--- start Supplied text ---
GET THOSE PICS IN to those who haven't sent them yet make sure their jpg or bmp format also make sure there not too small


----------



## Vala

:wink: mmm..I'm not sure how you guys are doing this...I probably missed the thread but just to give heads up...RESIZED pictures are not good for printing...if you guys have the camera originals (FULL SIZE) you should send that for better quality. :wink:

Example: if I was to print my siggy..it would come up the size of my thumb not the size it shows on the screen. :wink:


----------



## PEANUTBUTTERNJELLY

yes yes yes..i asked to not resize them earlier but as long as their not small i think it will be ok...if their medium to large size the quality is great


----------



## princess_ella

i've send some from my digital camara.


----------



## Vala

Vala said:


> :wink: mmm..I'm not sure how you guys are doing this...I probably missed the thread but just to give heads up...RESIZED pictures are not good for printing...if you guys have the camera originals (FULL SIZE) you should send that for better quality. :wink:
> 
> Example: if I was to print my siggy..it would come up the size of my thumb not the size it shows on the screen. :wink:


 :wink: Just making sure, is a great idea and I've seen some that might be a bit too small..especially if the owners are expecting big pics of their chis. :wink:


----------



## PEANUTBUTTERNJELLY

thanks 
to the following
bobo
rachel p's lily
yoda
your pics are kinda small so if you can please send a medium to large photo that would be great! thanks


----------



## Seiah Bobo

Hi...I'm so excited this is going through. I just emailed you with three photos of Seiah. :wave:


----------



## Kari

Hi I e-mailed you my pics. But forgot to add their birthday's. Mr. Peepers is January 12th, 2004. And Buster's is February 9th, 2004. Thanks :wink:


----------



## tik0z

can i crop the image?.....but not resize


----------



## JOLIE'SMOM

How soon do you need pictures? I'll be off work friday and would like to wait until then to try to get better pictures of Jolie and Boomer.
--- end Supplied text ---
**What this exercise asks:**
1/ Answer these questions from the thread about sending pictures:
(a) Which file formats should the pictures be in?
(b) What birthday is given for Mr. Peepers?
(c) How many pictures of Seiah were emailed?
2/ Does each statement agree with the thread about sending pictures? Answer yes or no for each, and quote the words from the thread that settle it.
(a) Vala suggests sending full-size camera originals.
(b) Buster's birthday is in January.
(c) princess_ella sent pictures from a digital camera.
--- start Material provided ---
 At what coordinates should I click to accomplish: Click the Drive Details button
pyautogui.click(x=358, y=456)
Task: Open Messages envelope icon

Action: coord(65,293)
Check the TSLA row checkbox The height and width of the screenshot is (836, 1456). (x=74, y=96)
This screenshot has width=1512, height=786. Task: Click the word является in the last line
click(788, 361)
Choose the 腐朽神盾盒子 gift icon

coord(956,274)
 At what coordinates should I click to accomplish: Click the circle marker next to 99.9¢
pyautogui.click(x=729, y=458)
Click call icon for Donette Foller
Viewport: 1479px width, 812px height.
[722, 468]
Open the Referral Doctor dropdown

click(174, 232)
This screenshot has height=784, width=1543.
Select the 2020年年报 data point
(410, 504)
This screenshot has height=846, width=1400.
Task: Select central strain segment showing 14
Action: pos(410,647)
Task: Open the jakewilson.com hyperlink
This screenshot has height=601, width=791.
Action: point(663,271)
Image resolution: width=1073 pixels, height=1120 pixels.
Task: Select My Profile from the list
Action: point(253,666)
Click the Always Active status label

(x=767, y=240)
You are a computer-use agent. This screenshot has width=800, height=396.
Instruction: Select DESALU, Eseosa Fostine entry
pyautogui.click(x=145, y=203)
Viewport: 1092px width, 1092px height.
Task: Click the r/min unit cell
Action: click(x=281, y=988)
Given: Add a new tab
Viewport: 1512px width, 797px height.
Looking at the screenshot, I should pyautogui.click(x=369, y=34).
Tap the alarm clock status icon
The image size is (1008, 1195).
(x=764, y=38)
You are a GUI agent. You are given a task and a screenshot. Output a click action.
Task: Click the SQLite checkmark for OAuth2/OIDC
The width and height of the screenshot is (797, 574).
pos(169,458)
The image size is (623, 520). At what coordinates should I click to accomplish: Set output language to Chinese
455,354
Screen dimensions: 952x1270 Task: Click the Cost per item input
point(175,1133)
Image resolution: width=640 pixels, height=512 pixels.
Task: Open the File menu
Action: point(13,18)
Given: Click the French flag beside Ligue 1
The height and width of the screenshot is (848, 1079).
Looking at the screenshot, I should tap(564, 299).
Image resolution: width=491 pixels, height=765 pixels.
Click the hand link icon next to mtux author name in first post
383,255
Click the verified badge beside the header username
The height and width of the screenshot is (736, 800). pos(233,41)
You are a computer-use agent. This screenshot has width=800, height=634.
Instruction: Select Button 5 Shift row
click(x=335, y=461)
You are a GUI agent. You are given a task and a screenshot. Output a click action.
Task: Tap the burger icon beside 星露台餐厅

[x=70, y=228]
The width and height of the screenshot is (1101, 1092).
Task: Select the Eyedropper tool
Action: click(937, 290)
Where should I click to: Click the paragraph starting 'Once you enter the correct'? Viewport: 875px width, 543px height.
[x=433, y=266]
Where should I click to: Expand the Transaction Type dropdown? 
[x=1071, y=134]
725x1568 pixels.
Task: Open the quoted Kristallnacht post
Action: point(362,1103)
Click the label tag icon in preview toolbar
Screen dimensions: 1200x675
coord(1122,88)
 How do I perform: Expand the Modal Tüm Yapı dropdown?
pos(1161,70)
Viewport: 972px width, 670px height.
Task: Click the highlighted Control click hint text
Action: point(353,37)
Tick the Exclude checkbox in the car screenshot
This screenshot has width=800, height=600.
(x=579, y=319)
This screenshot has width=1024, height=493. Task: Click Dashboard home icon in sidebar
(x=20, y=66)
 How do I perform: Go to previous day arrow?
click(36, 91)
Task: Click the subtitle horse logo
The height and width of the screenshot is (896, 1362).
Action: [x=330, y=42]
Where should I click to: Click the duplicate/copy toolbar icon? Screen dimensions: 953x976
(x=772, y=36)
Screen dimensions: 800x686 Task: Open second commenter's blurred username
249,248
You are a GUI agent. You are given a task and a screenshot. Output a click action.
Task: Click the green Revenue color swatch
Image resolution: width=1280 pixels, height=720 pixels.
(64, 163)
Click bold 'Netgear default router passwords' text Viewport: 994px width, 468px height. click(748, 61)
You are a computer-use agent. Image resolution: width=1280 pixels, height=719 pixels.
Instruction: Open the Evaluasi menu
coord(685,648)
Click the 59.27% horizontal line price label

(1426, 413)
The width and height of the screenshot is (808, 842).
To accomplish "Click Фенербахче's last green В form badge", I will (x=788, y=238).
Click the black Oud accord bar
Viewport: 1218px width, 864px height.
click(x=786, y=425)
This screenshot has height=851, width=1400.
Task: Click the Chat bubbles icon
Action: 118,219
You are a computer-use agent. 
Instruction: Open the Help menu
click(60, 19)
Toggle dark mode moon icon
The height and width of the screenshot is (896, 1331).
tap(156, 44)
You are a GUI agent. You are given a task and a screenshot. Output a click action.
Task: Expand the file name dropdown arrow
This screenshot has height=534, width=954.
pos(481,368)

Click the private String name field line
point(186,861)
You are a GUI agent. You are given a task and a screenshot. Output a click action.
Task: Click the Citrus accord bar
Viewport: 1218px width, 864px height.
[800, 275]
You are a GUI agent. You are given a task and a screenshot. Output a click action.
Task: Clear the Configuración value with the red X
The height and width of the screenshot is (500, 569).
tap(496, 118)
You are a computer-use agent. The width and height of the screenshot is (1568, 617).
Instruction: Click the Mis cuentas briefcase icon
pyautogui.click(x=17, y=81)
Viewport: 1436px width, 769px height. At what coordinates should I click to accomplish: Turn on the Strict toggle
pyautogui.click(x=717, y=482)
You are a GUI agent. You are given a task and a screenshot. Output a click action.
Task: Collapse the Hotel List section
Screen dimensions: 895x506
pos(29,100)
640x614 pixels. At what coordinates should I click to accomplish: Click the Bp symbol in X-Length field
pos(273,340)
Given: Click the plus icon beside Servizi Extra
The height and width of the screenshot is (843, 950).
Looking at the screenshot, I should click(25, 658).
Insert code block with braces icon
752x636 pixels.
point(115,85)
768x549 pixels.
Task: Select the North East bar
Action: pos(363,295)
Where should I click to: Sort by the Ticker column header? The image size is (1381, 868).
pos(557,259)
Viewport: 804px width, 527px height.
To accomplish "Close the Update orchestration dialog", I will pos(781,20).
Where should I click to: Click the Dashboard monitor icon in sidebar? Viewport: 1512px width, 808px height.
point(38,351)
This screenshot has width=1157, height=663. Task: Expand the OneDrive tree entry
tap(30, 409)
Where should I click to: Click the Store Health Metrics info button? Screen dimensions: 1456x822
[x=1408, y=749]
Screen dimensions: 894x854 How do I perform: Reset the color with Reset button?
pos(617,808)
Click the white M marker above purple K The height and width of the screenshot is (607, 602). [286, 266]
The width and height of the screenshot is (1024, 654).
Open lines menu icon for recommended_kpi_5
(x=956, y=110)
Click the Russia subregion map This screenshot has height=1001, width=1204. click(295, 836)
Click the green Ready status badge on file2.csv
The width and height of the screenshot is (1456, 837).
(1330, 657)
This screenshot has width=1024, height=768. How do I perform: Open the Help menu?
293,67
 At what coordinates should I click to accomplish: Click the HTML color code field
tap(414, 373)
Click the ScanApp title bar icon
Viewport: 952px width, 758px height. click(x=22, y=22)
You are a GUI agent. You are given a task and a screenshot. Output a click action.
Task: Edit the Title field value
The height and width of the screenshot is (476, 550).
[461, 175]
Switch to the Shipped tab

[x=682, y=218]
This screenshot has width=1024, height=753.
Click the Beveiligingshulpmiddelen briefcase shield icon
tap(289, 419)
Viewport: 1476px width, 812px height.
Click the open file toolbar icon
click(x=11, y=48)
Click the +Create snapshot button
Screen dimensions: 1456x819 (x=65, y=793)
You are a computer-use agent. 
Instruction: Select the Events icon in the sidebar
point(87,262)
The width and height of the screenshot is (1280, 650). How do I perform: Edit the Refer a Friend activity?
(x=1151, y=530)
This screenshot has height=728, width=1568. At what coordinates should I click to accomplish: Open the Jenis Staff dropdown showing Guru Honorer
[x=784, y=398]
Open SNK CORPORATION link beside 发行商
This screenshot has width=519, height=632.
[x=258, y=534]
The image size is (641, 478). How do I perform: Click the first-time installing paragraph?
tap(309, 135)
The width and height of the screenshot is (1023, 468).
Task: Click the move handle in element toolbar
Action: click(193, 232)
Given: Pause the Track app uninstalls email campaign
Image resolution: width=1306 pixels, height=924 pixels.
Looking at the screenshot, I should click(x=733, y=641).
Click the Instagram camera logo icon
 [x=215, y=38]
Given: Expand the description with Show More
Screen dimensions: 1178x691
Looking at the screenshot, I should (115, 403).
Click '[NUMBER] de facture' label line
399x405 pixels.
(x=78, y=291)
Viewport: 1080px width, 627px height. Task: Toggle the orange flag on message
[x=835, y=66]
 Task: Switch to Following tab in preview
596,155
--- end Material provided ---
**Outputs for the tasks:**
1/
(a) jpg or bmp
(b) January 12th, 2004
(c) Three

2/
(a) Yes: "if you guys have the camera originals (FULL SIZE) you should send that for better quality."
(b) No: "And Buster's is February 9th, 2004."
(c) Yes: "i've send some from my digital camara."